**Aim of the exercise:** Take each line of the data that contains the string "Términos" and copy it.

**Excerpted records:**
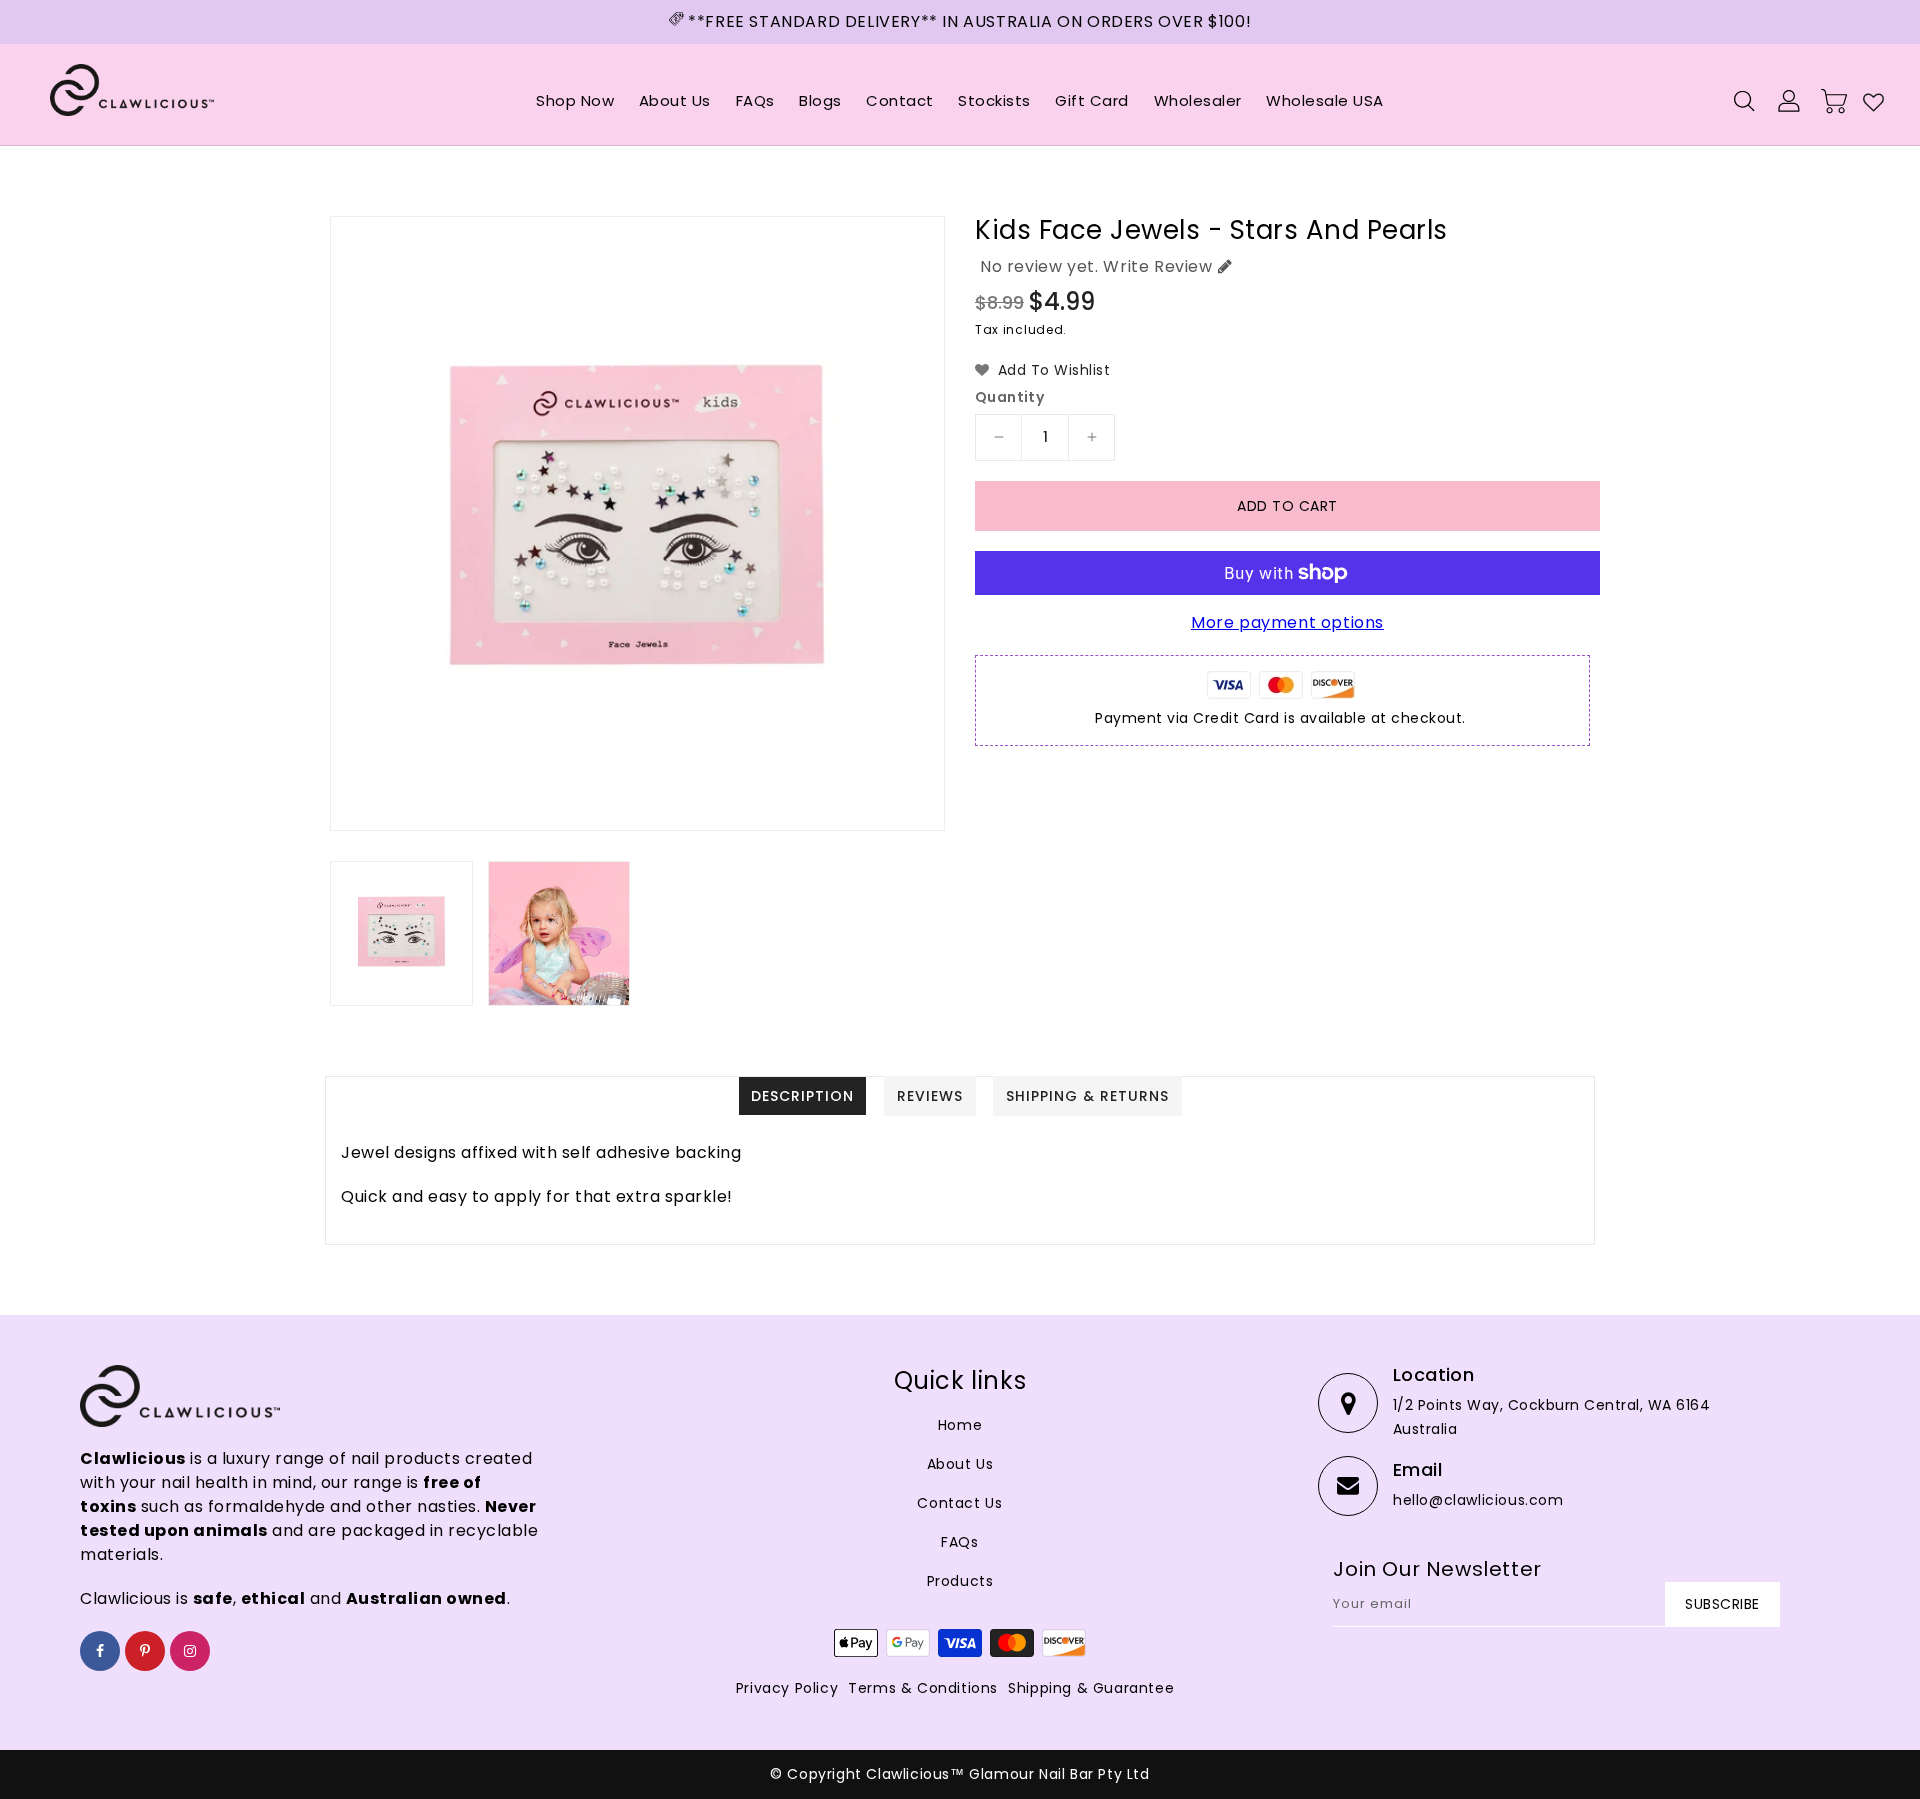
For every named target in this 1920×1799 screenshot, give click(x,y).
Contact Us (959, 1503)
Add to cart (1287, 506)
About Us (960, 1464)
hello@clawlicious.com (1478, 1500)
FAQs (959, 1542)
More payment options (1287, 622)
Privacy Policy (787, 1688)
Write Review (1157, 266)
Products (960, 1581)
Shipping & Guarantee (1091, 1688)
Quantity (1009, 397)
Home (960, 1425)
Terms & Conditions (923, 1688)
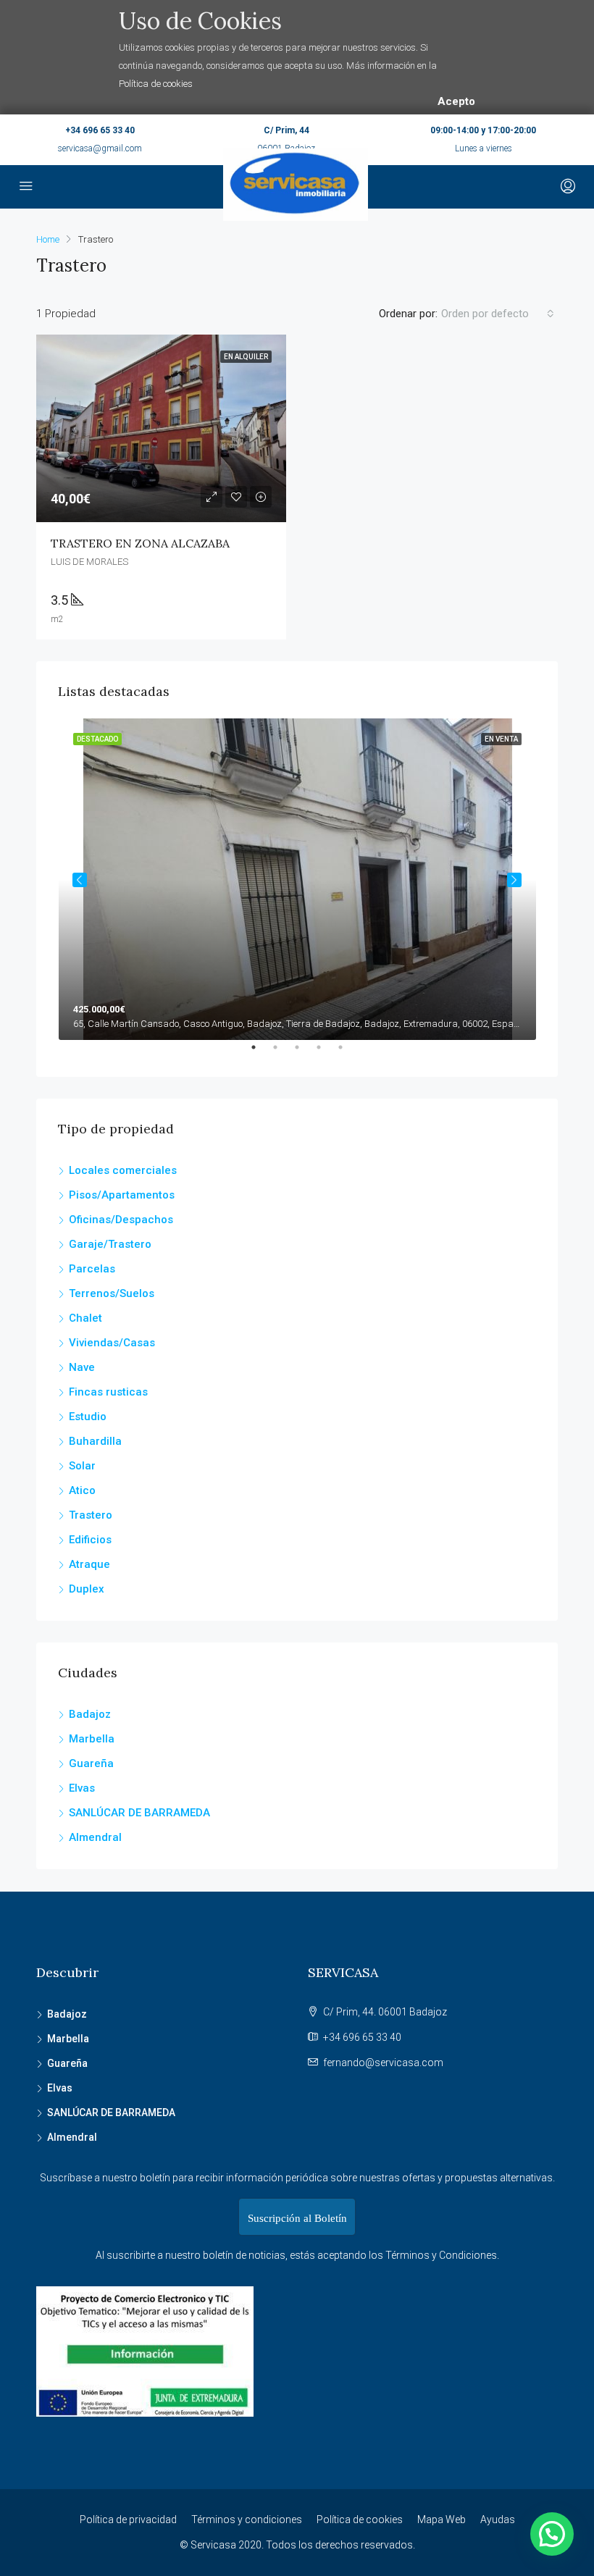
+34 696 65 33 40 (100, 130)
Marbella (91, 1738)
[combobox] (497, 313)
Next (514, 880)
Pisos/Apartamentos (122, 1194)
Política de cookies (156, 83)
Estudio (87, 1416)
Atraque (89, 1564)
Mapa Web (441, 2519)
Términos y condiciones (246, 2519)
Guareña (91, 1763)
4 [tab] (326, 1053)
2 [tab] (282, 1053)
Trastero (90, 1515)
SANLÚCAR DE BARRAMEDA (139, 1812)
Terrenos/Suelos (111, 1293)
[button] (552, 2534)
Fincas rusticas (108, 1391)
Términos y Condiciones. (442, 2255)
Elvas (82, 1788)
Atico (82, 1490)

**Result of this task:**
Términos y condiciones (246, 2519)
Términos y Condiciones. (442, 2255)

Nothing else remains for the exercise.